> [TASK GOAL] Format the data below as a JSON list of strings, one string per line, skipping any blank lines. Leave the pictures out.

----- ITEMS

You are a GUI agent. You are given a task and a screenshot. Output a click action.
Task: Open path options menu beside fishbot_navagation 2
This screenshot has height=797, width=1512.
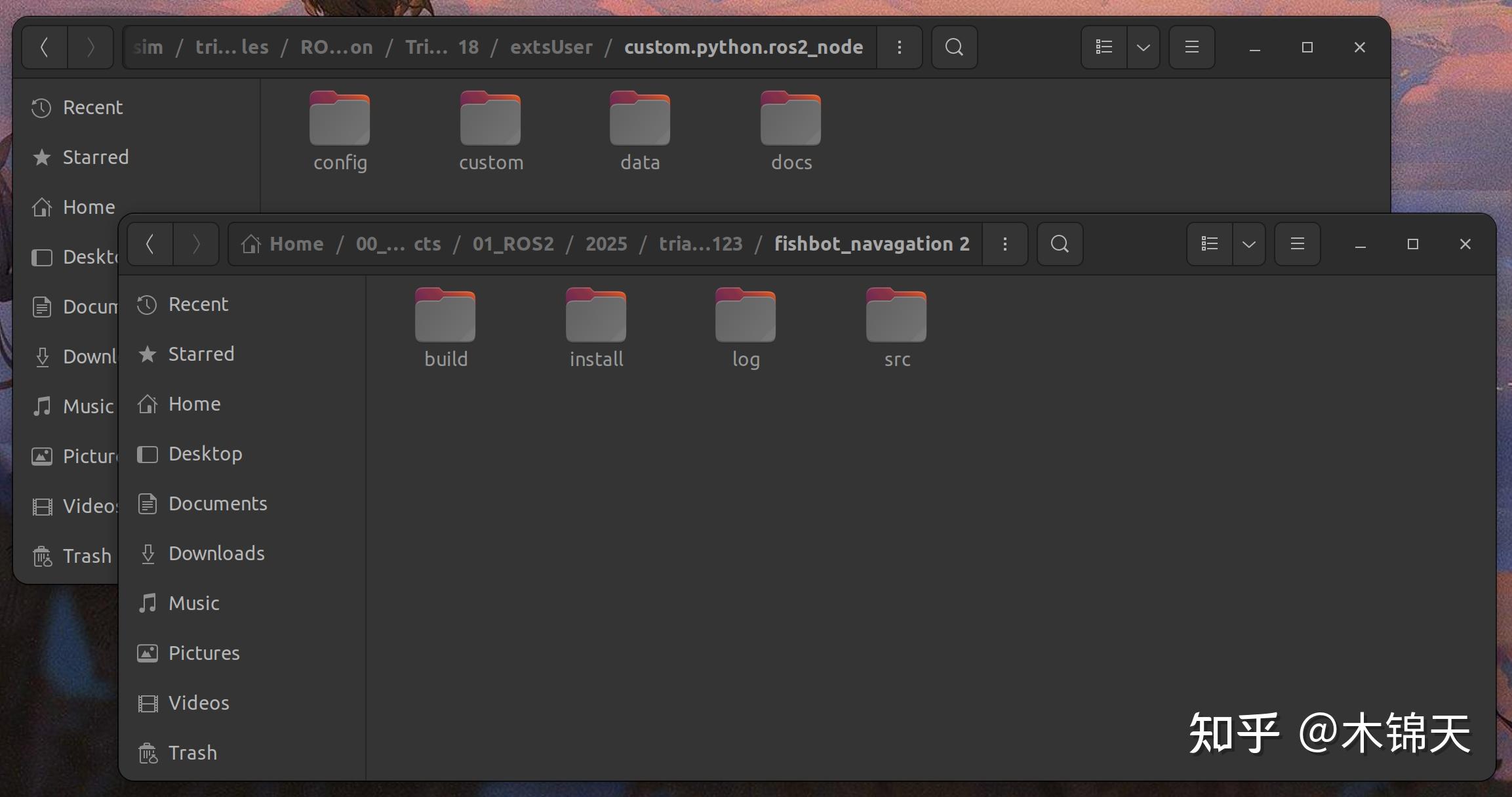point(1005,244)
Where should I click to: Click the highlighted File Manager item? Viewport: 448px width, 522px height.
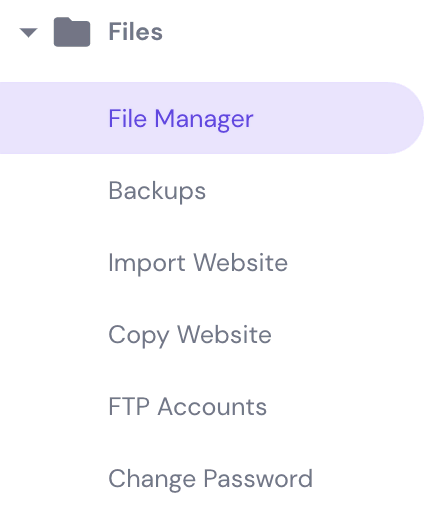coord(212,118)
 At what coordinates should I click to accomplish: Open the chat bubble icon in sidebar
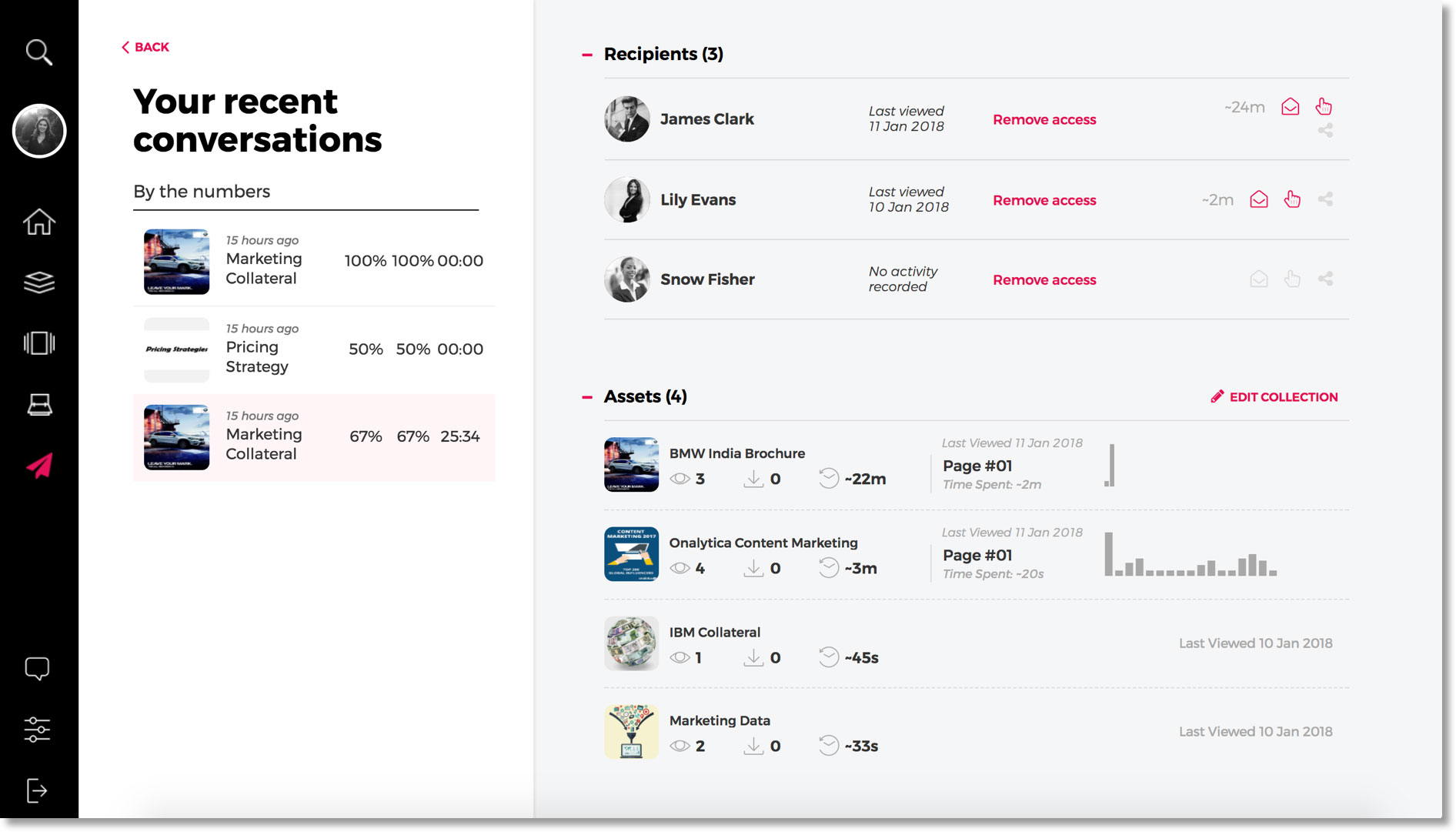click(x=37, y=668)
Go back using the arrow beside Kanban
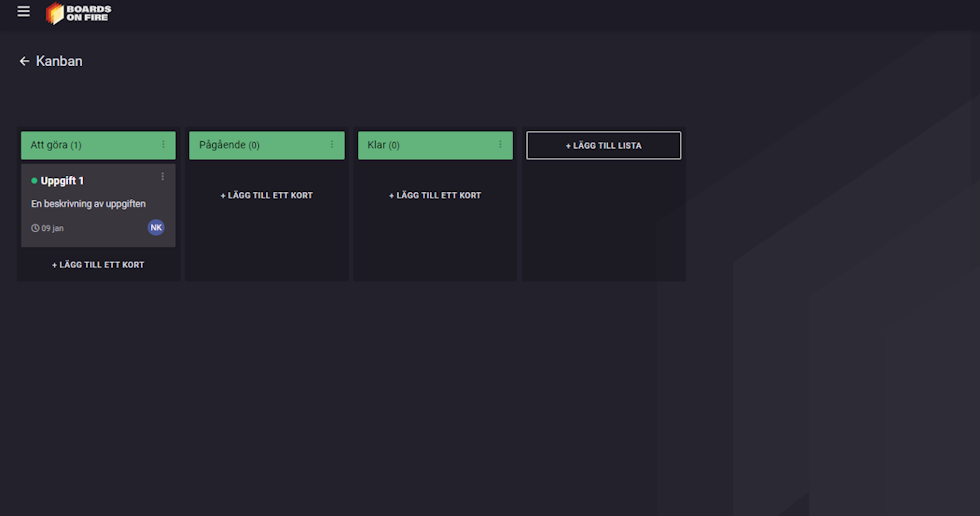The image size is (980, 516). [x=24, y=61]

----------

> [RESPONSE TO THE TASK]
[
  "You are a GUI agent. You are given a task and a screenshot. Output a click action.",
  "Task: Open path options menu beside fishbot_navagation 2",
  "This screenshot has height=797, width=1512.",
  "point(1005,244)",
  "Where should I click to: Click the highlighted File Manager item? Viewport: 448px width, 522px height.",
  "coord(212,118)",
  " At what coordinates should I click to accomplish: Open the chat bubble icon in sidebar",
  "click(x=37, y=668)",
  "Go back using the arrow beside Kanban",
  "The image size is (980, 516). [x=24, y=61]"
]